Substitute $1.84\times {10}^{-3}\text{s}$ for $t$ in equation (14).

$\begin{array}{c}{i}_L\left(1.84\times {10}^{-3}\text{s}\right)=1.33\times {10}^{-6}{e}^{-250\times 1.84\times {10}^{-3}\text{s}}-1.33\times {10}^{-6}{e}^{-1000\times 1.84\times {10}^{-3}\text{s}}\text{A}\\ \text{=}1.33\times {10}^{-6}{e}^{-0.46\text{s}}-1.33\times {10}^{-6}{e}^{-1.84\text{s}}\text{A}\\ \text{=}1.33\times {10}^{-6}\times 0.6312-1.33\times {10}^{-6}\times 0.158\text{A}\\ \text{=}0.839\times {10}^{-6}-0.211\times {\text{10}}^{-6}\text{A}\end{array}$

$i_L\left(1.84\times {10}^{-3}\text{s}\right)=6.28\times {10}^{-7}\text{A}$ (15)
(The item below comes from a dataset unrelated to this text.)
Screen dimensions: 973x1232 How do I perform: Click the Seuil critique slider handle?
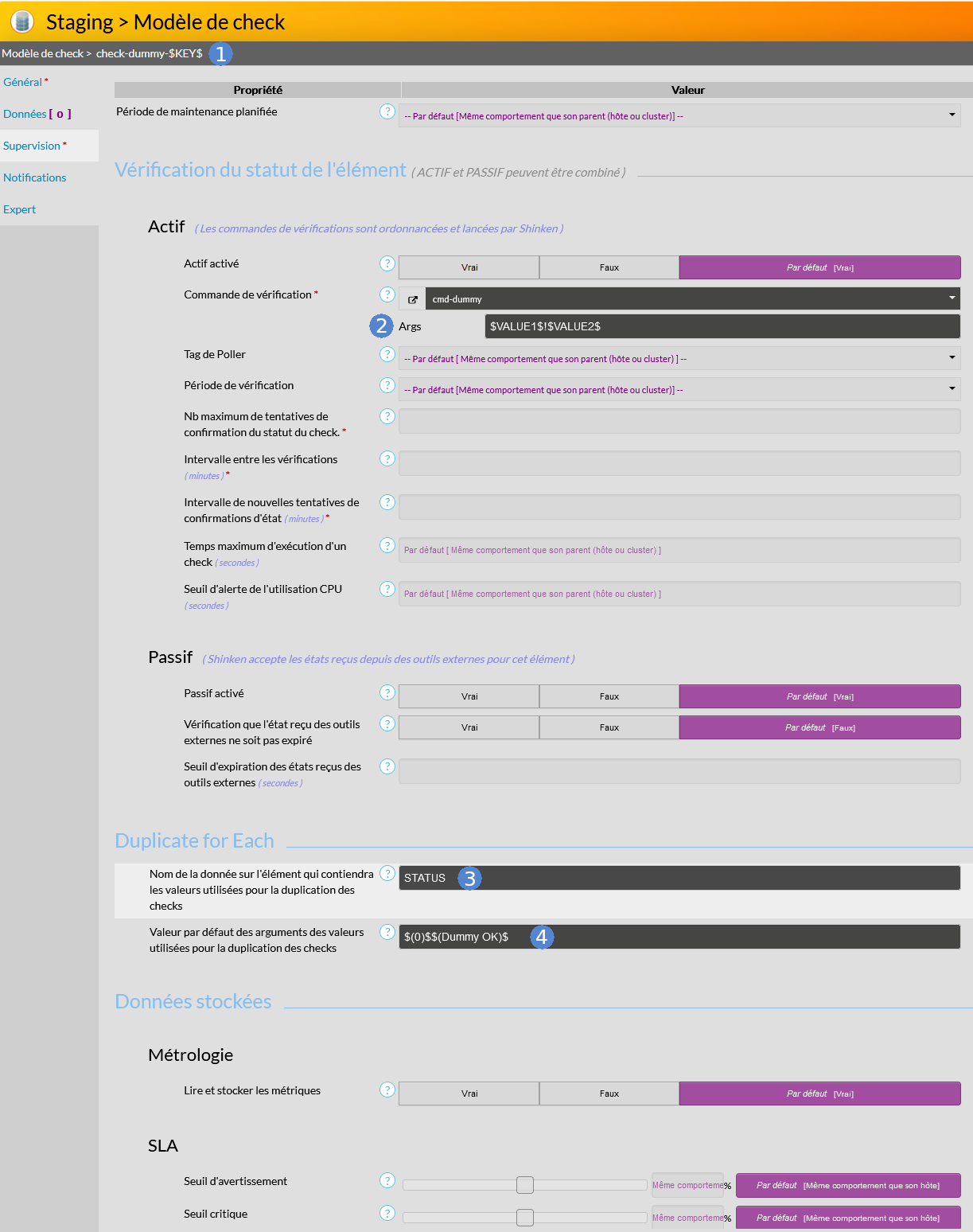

This is the maximum inductor current.

Conclusion:

Thus, the maximum inductor current is $6.28\times {10}^{-7}\text{A}$ and maximum current occurs at $1.84\times {10}^{-3}\text{s}$.

To determine

Find the settling time.

Answer to Problem 16E

The settling time of the voltage $t_s$ is. $21.4\times {10}^{-3}\text{s}$.

Explanation of Solution

Calculation:

The settling time is the time at which inductor current reaches to $1\text{}\text{\%}$ of its maximum value.

$i_L\left(t_s\right)=\frac{1}{100}\times i_L{\left(t\right)}_{\text{max}}$ (16)
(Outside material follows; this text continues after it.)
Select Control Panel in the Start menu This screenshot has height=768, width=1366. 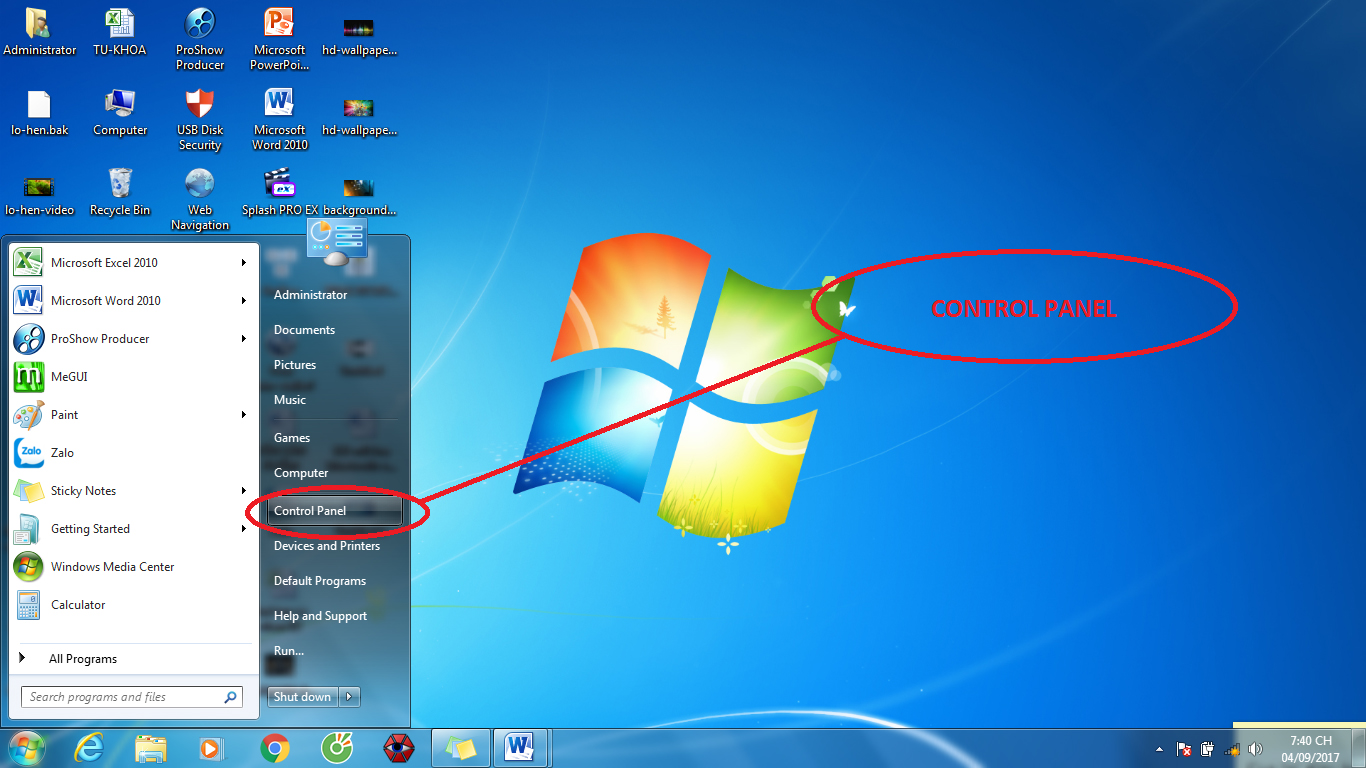tap(310, 511)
Substitute $6.28\times {10}^{-7}\text{A}$ for $i_L{\left(t\right)}_{\text{max}}$ in equation (16).

$\begin{array}{c}{i}_L\left(t_s\right)=\frac{1}{100}\times 6.28\times {10}^{-7}\text{A}\\ =6.28\times {10}^{-9}\text{A}\end{array}$

The settling time is the time at which the inductor current is decreased to $6.28\times {10}^{-9}\text{A}$ and is expressed as follows:

$\text{1}\text{.33}\times {10}^{-6}\left(e^{-250t_s}-e^{-1000t_s}\right)\text{A = }6.28\times {10}^{-9}\text{A}$ (17)

Equation (17) is solved by scientific calculator which can determine the value of time $t_s$ at which current gets settled.

$t_s=21.4\times {10}^{-3}\text{s}$

Conclusion:

Thus, the settling time of the inductor current $t_s$ is $21.4\times {10}^{-3}\text{s}$.